3. If the membrane does decouple, it needs to be reinforced (tape/cloth) or it may fail as it shouldn't be left "loose".  
4. MS (Modified Silicon) sealants are good bond breakers because they are solvent free and do not outgas, and because water based membranes WILL adhere to them.  
5. I suppose that you could still use polyurethane sealants as bond breakers if you could wait a week or two for the outgassing to cease? Note that James Hardie Joint Sealant (recommended by Hardie to seal their scyon joints) is solvent based, but typically this has completed outgassing by the time the waterproofing is done and also it would be painted with primer prior to waterproofing.  
6. The tilers and specialised waterproofers I spoke to seem to prefer solvent based membranes for the floor and water based for the walls; this may be because the solvent based membranes used to be superior, but water based membranes are now class 3 so this shouldn't be the case now ... or perhaps just because the floor is more critical and the need for compatibility (solvent based membrane and solvent bond breaker if using 11fc, etc).  
7. Some of the information on the web may not be accurate as the AS3740 code is well overdue for an update.  
8. So in summary the general recommendations are:
   - Use the same (water based) membrane for walls and floors.
   - Use compatible bond breakers (MS sealants or the specialised rubber joint bands by Gripset, etc)
   - Probably best to stick with a set of products designed from the outset to be compatible from one manufacturer.

----------


## RankAmateur

According to the Masters Builders Australia Waterproofing Technical Committee the bond breaker performs 4 functions; 
1. Prevent adhesion of the membrane to the internal corner
2. Provide a waterproof joint
3. Accommodate movement at joints
4. Maintain film thickness across joints 
Point 4 is the least often talked about but one of the most critical.
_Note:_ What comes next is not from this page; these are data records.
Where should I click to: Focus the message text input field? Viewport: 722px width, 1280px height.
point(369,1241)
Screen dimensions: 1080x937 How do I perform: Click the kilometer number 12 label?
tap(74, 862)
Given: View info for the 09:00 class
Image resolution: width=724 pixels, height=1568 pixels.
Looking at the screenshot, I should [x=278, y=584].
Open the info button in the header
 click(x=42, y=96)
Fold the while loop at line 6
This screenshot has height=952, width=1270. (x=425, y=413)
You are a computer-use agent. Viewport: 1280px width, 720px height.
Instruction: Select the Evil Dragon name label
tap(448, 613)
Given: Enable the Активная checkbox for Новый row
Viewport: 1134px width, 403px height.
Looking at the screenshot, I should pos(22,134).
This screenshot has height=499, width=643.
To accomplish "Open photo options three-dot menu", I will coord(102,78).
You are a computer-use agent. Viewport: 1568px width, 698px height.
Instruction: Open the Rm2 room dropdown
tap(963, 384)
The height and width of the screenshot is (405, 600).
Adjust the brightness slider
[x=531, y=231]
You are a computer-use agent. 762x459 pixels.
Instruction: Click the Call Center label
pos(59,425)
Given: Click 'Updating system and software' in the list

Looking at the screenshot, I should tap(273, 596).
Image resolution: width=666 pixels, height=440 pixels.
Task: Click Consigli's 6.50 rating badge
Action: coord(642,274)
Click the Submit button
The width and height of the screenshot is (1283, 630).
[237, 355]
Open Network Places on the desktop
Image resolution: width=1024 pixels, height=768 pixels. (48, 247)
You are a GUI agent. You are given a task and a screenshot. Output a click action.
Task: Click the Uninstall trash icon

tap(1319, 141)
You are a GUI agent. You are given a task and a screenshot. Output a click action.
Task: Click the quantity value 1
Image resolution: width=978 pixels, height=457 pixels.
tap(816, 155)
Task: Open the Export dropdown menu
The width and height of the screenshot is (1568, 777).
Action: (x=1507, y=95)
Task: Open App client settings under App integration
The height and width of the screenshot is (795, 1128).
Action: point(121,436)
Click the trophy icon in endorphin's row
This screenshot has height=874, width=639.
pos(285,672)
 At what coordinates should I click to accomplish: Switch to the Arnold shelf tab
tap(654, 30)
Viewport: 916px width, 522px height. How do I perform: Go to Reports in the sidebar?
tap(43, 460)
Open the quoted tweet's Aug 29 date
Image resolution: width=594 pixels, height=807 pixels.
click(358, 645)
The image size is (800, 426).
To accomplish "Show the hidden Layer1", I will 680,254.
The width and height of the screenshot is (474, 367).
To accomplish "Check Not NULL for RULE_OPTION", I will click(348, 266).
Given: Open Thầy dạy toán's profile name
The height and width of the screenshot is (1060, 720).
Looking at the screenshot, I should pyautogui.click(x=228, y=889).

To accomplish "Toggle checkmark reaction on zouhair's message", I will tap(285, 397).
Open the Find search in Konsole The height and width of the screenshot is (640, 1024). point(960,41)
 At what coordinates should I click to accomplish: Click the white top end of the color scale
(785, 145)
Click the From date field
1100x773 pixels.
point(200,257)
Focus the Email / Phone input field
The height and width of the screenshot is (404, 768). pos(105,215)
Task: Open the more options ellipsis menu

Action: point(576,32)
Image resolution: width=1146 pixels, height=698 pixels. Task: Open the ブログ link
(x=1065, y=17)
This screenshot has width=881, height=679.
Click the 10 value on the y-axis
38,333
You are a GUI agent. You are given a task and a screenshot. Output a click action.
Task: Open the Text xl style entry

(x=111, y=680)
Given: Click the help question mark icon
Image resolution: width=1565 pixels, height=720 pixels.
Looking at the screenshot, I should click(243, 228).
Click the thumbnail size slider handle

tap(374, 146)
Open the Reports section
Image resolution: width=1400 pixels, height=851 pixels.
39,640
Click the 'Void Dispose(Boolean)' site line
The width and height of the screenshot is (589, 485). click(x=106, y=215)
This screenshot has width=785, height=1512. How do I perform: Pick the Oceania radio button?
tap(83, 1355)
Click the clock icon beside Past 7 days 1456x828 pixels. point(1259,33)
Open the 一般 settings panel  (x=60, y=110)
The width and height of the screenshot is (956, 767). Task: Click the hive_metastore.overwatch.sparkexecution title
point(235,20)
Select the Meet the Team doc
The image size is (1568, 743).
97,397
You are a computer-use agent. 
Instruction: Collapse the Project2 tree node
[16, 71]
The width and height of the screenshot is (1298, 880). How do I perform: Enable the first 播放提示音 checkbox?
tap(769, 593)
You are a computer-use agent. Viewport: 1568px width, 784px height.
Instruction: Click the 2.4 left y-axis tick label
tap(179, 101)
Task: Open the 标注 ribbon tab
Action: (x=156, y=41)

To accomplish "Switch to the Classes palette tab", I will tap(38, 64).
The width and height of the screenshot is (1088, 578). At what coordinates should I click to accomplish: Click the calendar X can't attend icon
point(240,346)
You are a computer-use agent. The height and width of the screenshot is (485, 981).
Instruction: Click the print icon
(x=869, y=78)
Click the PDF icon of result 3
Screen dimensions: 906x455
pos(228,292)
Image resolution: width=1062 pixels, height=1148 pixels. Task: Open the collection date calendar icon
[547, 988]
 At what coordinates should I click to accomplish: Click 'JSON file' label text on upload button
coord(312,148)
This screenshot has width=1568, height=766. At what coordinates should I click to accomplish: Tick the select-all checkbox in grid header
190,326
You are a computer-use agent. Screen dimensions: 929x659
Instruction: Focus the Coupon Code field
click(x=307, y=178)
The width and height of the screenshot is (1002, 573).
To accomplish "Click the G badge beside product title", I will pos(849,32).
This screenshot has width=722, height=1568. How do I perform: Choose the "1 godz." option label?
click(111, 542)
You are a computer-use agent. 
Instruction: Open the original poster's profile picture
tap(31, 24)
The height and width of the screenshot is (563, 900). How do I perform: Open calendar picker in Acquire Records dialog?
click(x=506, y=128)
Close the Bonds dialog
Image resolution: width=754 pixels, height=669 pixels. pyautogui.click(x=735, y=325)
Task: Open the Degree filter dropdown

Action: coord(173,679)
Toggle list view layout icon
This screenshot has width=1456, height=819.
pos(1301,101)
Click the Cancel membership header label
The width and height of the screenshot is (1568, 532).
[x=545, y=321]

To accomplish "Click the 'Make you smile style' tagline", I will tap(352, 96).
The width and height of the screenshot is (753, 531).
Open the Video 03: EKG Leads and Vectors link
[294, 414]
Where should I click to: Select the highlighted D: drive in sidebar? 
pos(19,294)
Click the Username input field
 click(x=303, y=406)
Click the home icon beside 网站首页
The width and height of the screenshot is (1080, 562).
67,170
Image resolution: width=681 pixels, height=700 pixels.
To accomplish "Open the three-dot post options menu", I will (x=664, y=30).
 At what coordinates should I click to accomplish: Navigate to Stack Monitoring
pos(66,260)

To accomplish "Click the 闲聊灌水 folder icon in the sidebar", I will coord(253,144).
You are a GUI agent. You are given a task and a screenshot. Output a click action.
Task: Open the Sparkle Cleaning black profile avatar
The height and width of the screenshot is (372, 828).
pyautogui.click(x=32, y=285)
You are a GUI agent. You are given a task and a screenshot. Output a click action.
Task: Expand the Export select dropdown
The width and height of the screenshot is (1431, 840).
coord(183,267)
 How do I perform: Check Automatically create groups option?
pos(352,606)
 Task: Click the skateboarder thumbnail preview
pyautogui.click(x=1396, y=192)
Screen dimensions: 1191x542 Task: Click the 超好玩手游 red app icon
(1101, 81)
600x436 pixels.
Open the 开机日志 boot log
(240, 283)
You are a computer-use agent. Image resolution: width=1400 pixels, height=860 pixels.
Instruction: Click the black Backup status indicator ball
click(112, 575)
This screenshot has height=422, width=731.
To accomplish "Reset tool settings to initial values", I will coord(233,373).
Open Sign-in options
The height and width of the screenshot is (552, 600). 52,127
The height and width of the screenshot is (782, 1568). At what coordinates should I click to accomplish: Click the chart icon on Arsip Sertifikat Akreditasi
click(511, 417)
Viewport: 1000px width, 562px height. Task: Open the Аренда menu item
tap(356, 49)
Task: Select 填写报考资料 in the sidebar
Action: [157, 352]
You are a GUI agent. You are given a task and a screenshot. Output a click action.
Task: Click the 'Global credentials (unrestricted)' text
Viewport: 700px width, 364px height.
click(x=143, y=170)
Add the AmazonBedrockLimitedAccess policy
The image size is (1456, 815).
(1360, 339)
Without a fillet, the membrane pools and you get an undesirable thickness of membrane. 
As for which product. Many waterproofers use PU for one reason only.....it's cheap. You can buy a 600ml sausage of PU for $7-8, a 300ml silicone cartridge is rarely less than $6. 
Silicone is perfect for most applications. PU suitable for some applications. Using manufacturers specialised tapes is ok but they can add undesirable thickness, for instance, an external corner can end up with three overlaps giving 3mm of extra thickness unless you use a pre-made corner (expensive). 
I've never heard of a waterproofer using a solvent membrane on the floor and water based on the wall. How would you join two incompatible membranes? Solvent based membranes for internal wet areas are unheard of these days. 
Here is a chart of what bond breakers you should use with each type of membrane.

----------


## ATMNut

That's interesting info. I'm not sure then if it was a fluke that two of my three quotes stated that they use oil (solvent) based membranes on the floor and water based on the walls then? (I believe that one of them said they used Aldridge membranes who do sell both I believe)  I did also wonder about joining the two - I just assumed that overlapping the water based over the oil based (on the walls) would probably give acceptable results.  
Looking at the table, it does support what they told me w.r.t. oil based membranes being superior for the floor (on the basis that PU appears to be the only fillet of choice for them). For the walls they told me that that Water Based membranes are superior for gluing the wall tiles to, and that was why they used both.  It would seem to me that it would be simpler for them to just use neutral silicones as you say.  Another waterproofer I called also stated over the phone that he used Sika 11FC for all corners.  I did try discussing some of these concepts with them, but was told by one that I read too much   :Shock:

----------